Are Fewer Physicians and Self-Service Health Care the Answer?
Citing the strategies other industries successfully used to reign in skyrocketing costs while maintaining product availability and quality, University of Pennsylvania health care innovation expert David Asch writes that real health care change requires the removal of the field's "choke point" -- the physician-patient gateway to care.
"So long as we continue to think of health care as a service that happens when patients connect with doctors, we shackle ourselves to a system in which increased patient need must be met with more doctors," Asch and his co-authors write in a Perspective in the May 16 issue of the New England Journal of Medicine (NEJM). The commentary is entitled "Toward Facilitated Self-Service in Health Care."
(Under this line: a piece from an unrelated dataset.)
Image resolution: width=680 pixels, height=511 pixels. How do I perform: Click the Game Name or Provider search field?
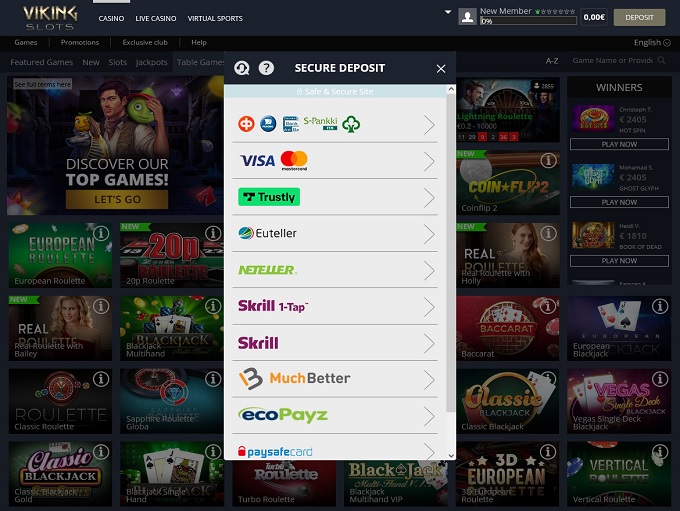coord(625,61)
Asch, MD, MBA, is the Executive Director of the Penn Medicine Center for Health Care Innovation and an LDI Senior Fellow. His co-authors are Sean Nicholson, PhD, Cornell University Professor of Policy Analysis and Management, and Marc L. Berger, MD, former Vice President of Real World Data and Analytics at Pfizer.
TurboTax for health care
"Other industries," they point out, "overcame similar constraints in various ways -- McDonald's pioneered a production line approach to fast food, for example -- but more recent transformations have come from facilitated self-service. Taxpayers abandoned tax preparers when Turbo Tax created a new pathway to do what they wanted. Until we invent the TurboTax of health care, we won't achieve the kind of productivity gains needed for transformative change in quality, access, or cost (in health care)."
Clinical pathways for common medical conditions aim to make care algorithmic so it isn't science fiction to suggest that hypertension could be managed using a bot.
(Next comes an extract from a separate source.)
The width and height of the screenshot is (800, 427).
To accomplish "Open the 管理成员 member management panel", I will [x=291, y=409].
The NEJM Perspective piece points out that primary care physicians are the most expensive method for providing primary care services when large portions of the populations' routine ailments could be managed in a more automated, tiered manner.
"Clinical pathways for common medical conditions aim to make care algorithmic," the authors write, "so it isn't science fiction to suggest that hypertension could be managed using a bot, with a nurse available for second-line support and a primary care physician serving as the third line."
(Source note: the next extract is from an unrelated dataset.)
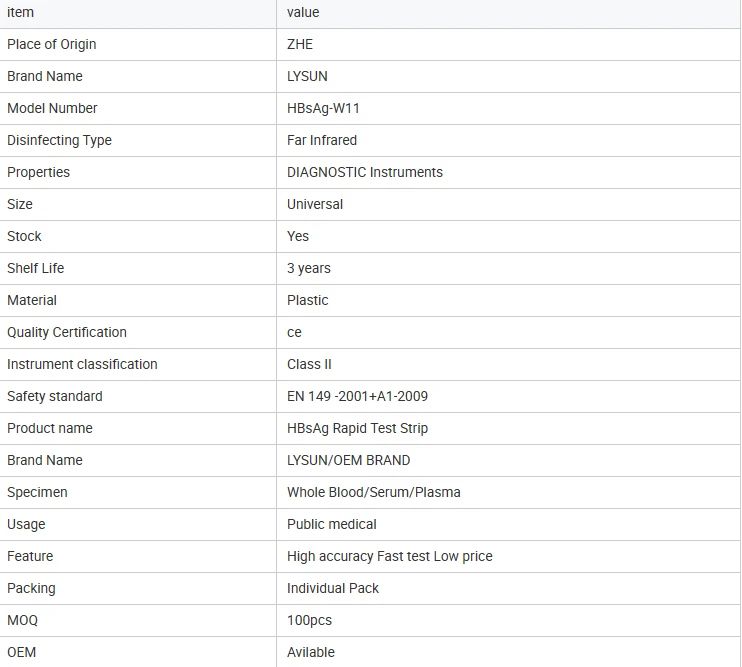The width and height of the screenshot is (742, 667).
Task: Click the OEM "Avilable" value
Action: tap(311, 652)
"An efficient industry wouldn't lead with primary care, but would reserve it for cases for which lower levels of support haven't been enough," continued Asch and colleagues. "Change in other industries has typically started with lower-complexity services and gradually been applied to more complex services."
"Because so much care is or can be algorithmic," they continued, "hypertension, hyperlipidemia, anticoagulation, diabetes, and other common problems might be far more efficiently managed by a bot than by individual clinicians whose practices often deviate from guidelines. Creating the rules for basic care and the handling of exceptions doesn't seem hard, but making such approaches acceptable to patients and clinicians is essential."